An der Hamilton High School in Chandler, Arizona, werden Schüler jedes Jahr zur Halloween Zeugen einer unglaublichen Geschichte. Der ortansässige Geschichtslehrer Ed Hermanski erzählt seit nun mehr als 10 Jahren die gleiche faszinierende Story um ein junges Mädchen namens Kimberly, einer ehemaligen Schülerin Hermanskis als dieser noch an einer Mittelschule in Texas unterrichtete.   

Ursprünglich erfuhren wir durch die Bloggerplattform tumblr von der mysteriösen Gruselgeschichte, die, wie Hermanski berichtet, wahre Wurzeln haben soll. Als wir den post weiter verfolgten und eine große Anzahl an members die unglaublichsten mysteriösen Dinge erzählten, die ihnen geschahen, nachdem sie die Geschichte hörten, machte uns dies natürlich neugierig. Also begaben wir uns einerseits auf die Suche nach einer Audiodatei und wurden auch fündig – ein Schüler hatte die gesamte Erzählung des Lehrers auf Band aufgezeichnet und gepostet. Andererseits recherchierten wir im Internet über Berichte von Menschen, die sich ebenfalls damit beschäftigten. Es breitete sich aus, dass jedem, der die Geschichte von Kimberly weiter verfolgte, eigenartige Dinge passierten. Hermanski gibt am Ende seiner Erläuterung jedes Jahr sogar an, dass Freunde und Bekannte das junge Mädchen, das zur Frau gereift war, gesichtet haben sollen.
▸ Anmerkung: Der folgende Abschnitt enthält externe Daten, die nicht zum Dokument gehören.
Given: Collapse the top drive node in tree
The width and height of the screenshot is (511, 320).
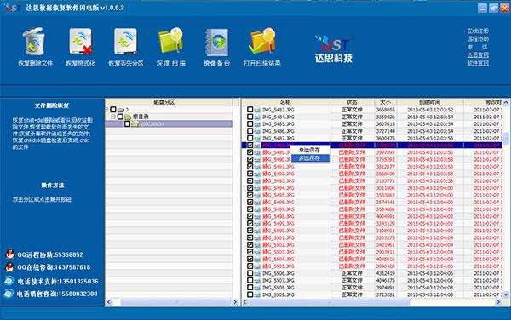Looking at the screenshot, I should (x=106, y=110).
Besagte Aufnahme der Erzählung hörten wir uns daraufhin natürlich an. Die Schilderung, wie sie Ed Hermanski präsentiert, war so spannend und einnehmend, dass wir uns der rund eine Stunde dauernde Aufnahme ohne Unterbrechung annahmen.
 
Sicher steht, dass der sympathische Geschichtslehrer zwecks theatralischer Präsentation, da er natürlich die Schüler in seinen Bann ziehen will, das eine oder andere Detail verändert hat. Aber er gibt noch immer konsequent an, es habe sich großteils genauso zugetragen, wie er schildert. Nach Hören der Geschichte können wir ihm das zwar nicht ganz glauben, sind aber dennoch fasziniert. Vor allem, dass sich Schüler nach all diesen Jahren immer noch in den Bann dieser Story ziehen lassen.
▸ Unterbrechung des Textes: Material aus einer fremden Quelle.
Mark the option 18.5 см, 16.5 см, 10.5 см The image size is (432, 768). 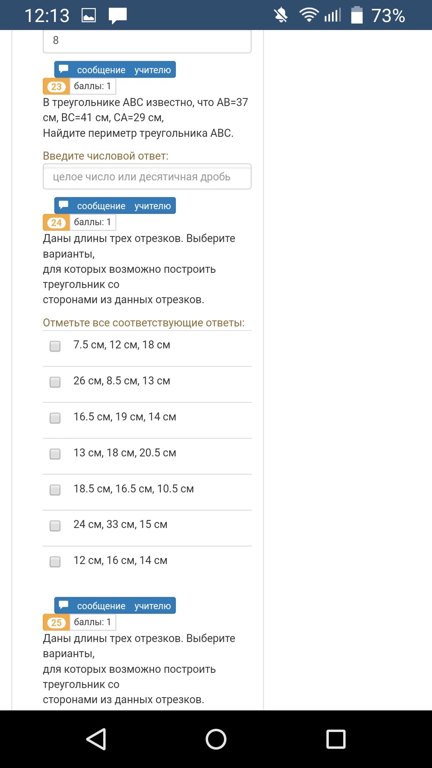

“Ssshhh. They’re here. They are watching us. The ones who live inside the walls.”

Alles begann damit, dass besagte junge Schülerin in den frühen 1990er Jahren, nachdem diese einige Wochen nicht zum Unterricht erschien, sich eines Tages wieder mitten im Klassenraum einfand – in zerlumptem, schmutzigem Nachthemd. Sie sei so aufgelöst und verwirrt gewesen, dass sie nur noch die Worte „poor Kimberly…poor Kimberly…” von sich geben konnte.
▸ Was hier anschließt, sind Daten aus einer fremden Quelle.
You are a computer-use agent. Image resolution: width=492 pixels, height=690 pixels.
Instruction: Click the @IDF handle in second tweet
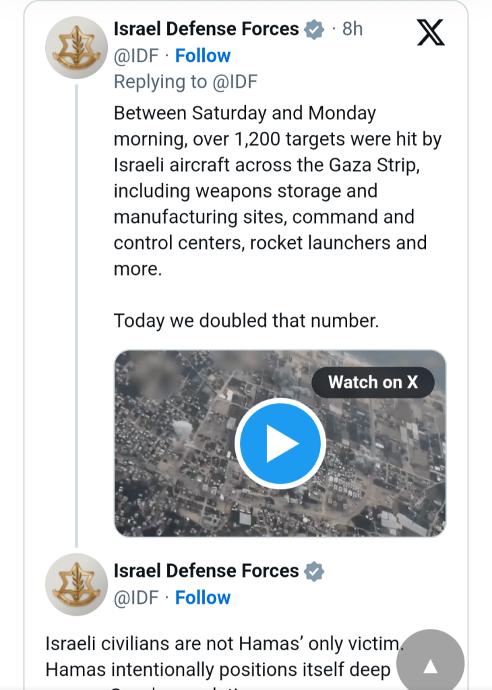tap(136, 598)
Später im Verlauf der Untersuchungen fand man die Leichen Kimberlys Eltern im Garten hinter dem Haus vergraben. Hermanski gibt an, er habe einen Freund beim örtlichen Polizeipräsidium in Texas, der ihn bat, mit ihm den Fall zu untersuchen, da Kimberly ihm offenbar vertraute. So begab sich Hermanski mehr und mehr auf die Suche nach der Wahrheit und entdeckte Schreckliches.

Wenig später, nach mehreren mysteriösen Vorkommnissen, die Hermanski in seiner Geschichte schildert, verschwindet Kimberly aus einer geschlossenen Anstalt wie von Geisterhand und ohne jede Spur. Wir wollen nicht verraten, welche Vorfälle sich zugetragen haben. Denn genau die Art, wie Hermanski die Geschichte vorträgt, mit all ihren theatralischen Mitteln, ist etwas, das man sich selbst anhören muss. Dazu gehört auch, nicht vorher zu wissen, was geschieht. Es gibt jedenfalls einige sehr gruslige Begebenheiten und diese werden mit ordentlich Schwung und einer Portion Humor erzählt.

Mr. H. liebt es, seine Schüler zu erschrecken.

Angeblich soll jedes Mal, nachdem die Geschichte erzählt wird, Seltsames passieren. Fast so, als würde Kimberly jeden, der ihre Geschichte weiter verfolgt, heimsuchen. Dies können wir zwar nicht bestätigen, doch scheint an der Aussage Hermanskis dennoch ein wenig dran zu sein: “The more you think about the story, the more you become a part of it.